TEXTO DA PÁGINA
===============

Numa Praetorius escreve sobre “A Menina que não fui”

Eugen Wilhelm (Estrasburgo, 1866-1951) foi um advogado alemão e sexologista.
Jurista bilíngue em francês e alemão, Wilhelm é nomeado assessor no Tribunal de Estrasburgo, entre 1893 e 1908, quando pede demissão para evitar um escândalo envolvendo sua homossexualidade. A partir de então, recolhe-se da vida pública e se dedica a escrever sobre literatura. Em 1919, refunda a Revue juridique d’Alsace et de Lorraine.

Sob o pseudônimo “Numa Praetorius”, escreveu artigos e resenhas sobre homossexualidade e sexologia, sendo, junto com Hans Magnus Hirschfeld, um pioneiro nos estudos de sexualidade e gênero. Juntos conduziram também a publicação anual Bibliographie der Homosexualität [Bibliografia da homossexualidade].

===============

TRECHO DOS DADOS

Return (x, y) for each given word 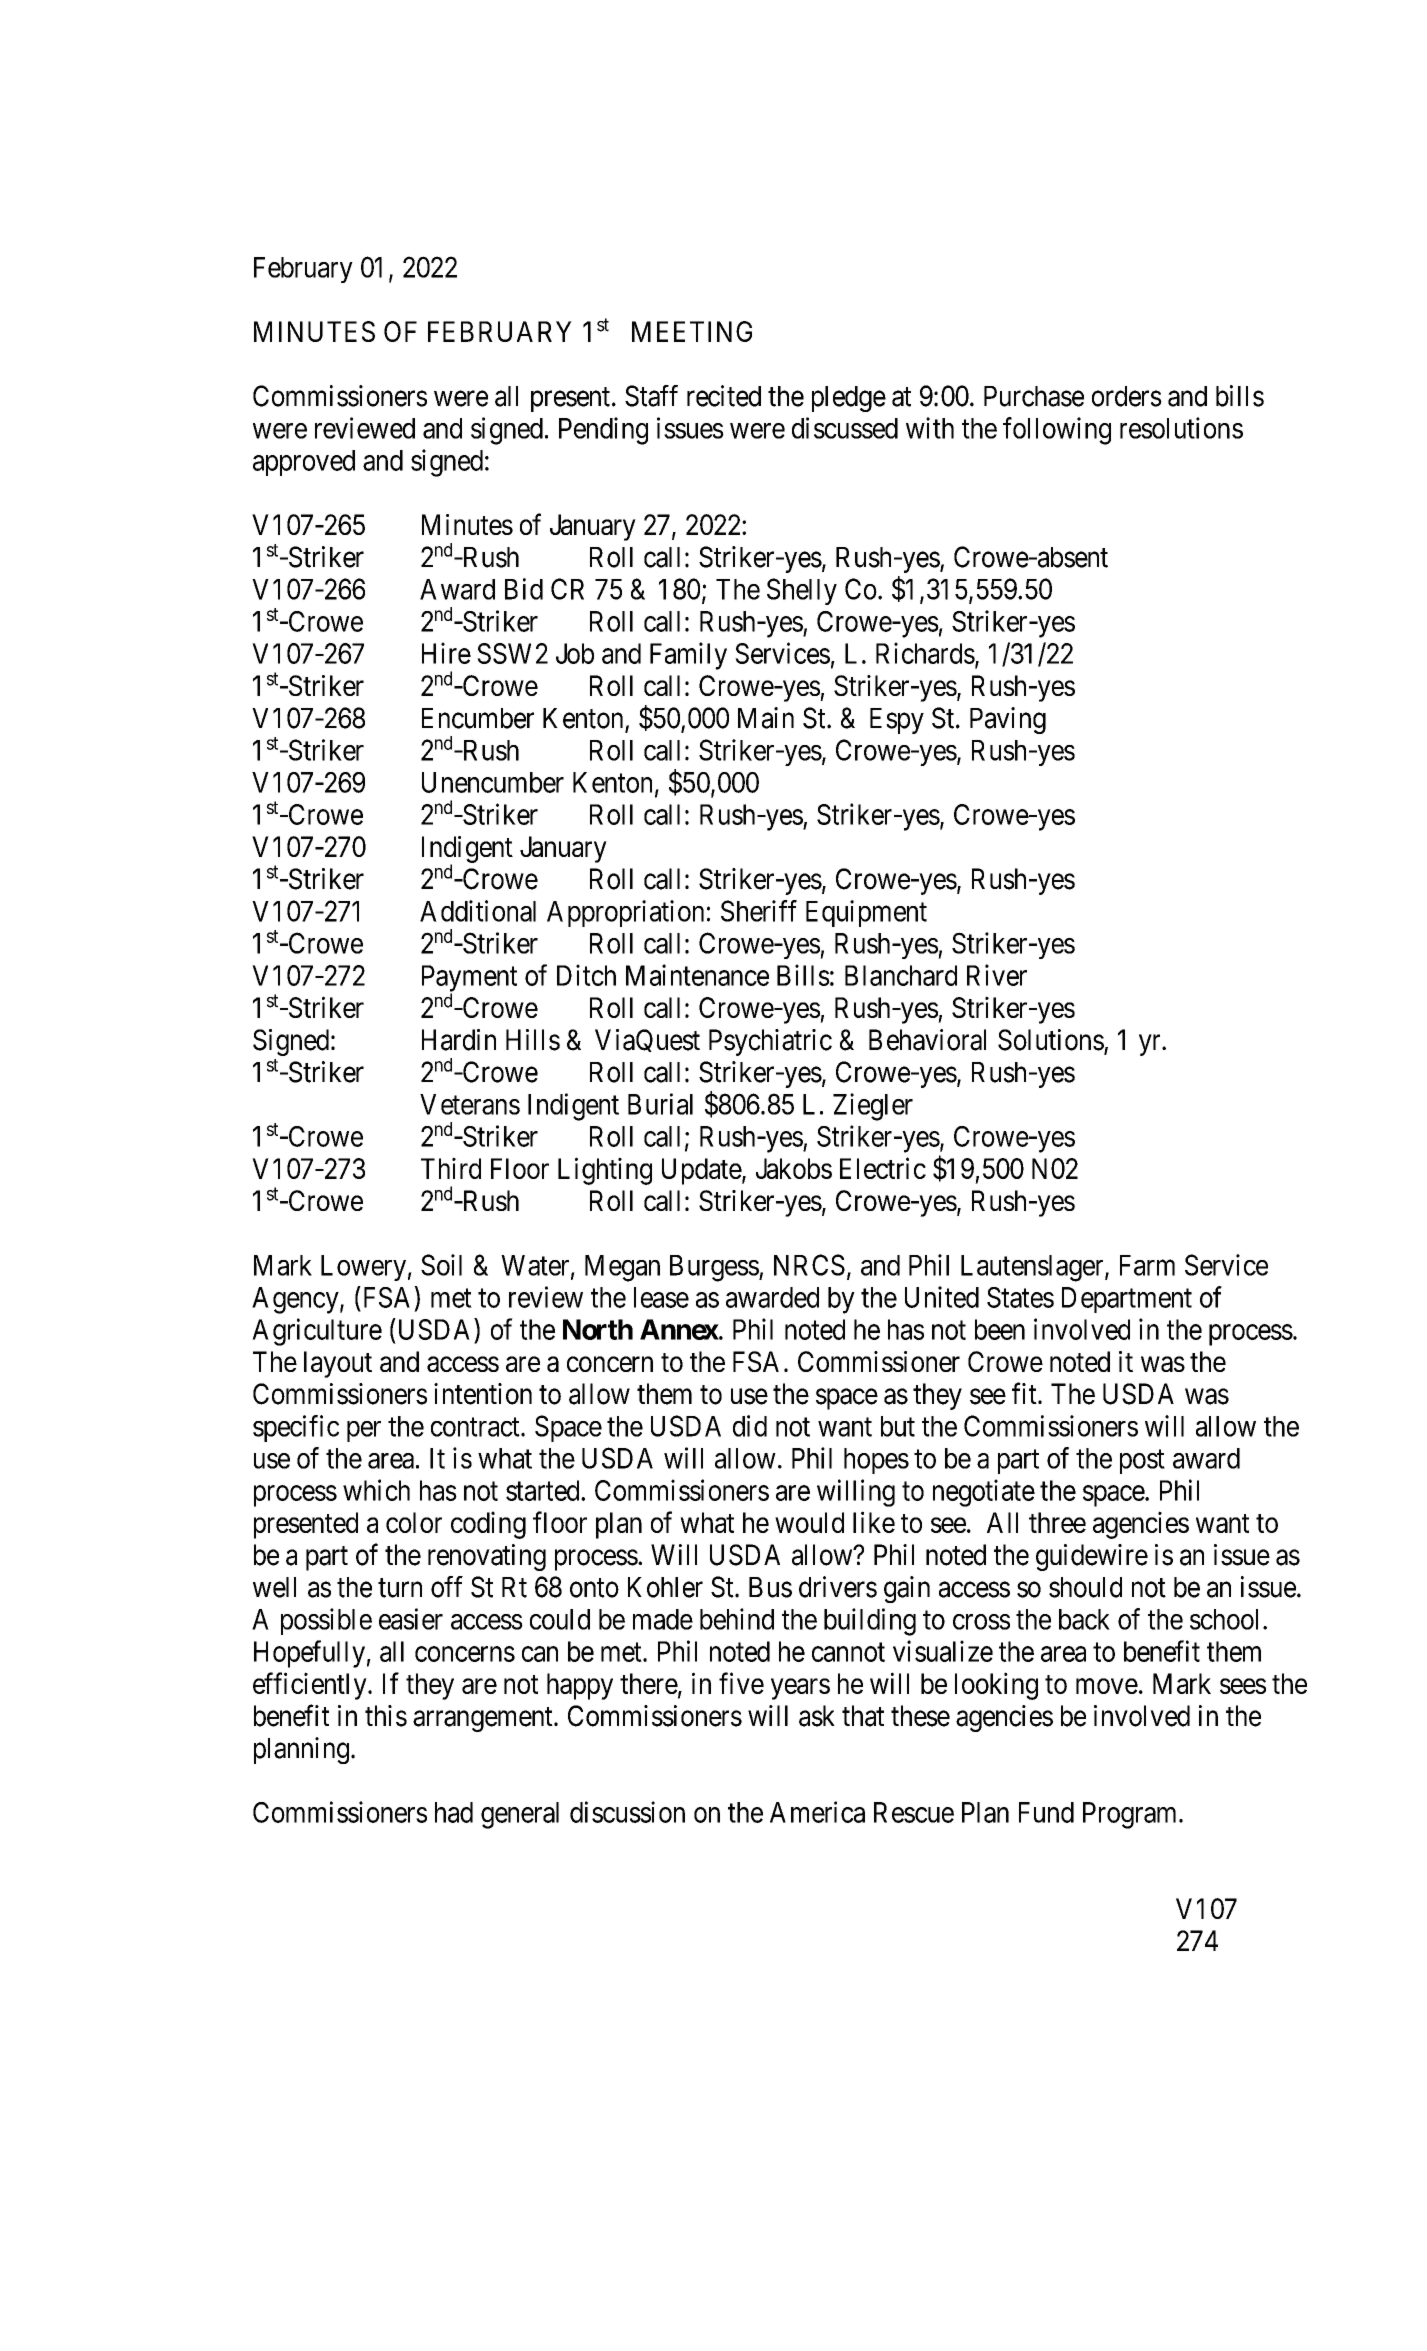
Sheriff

===============

SEU OBJETIVO
Segundo o texto da página, em que ano Eugen Wilhelm refundou a Revue juridique d’Alsace et de Lorraine?

RESPOSTA
Em 1919.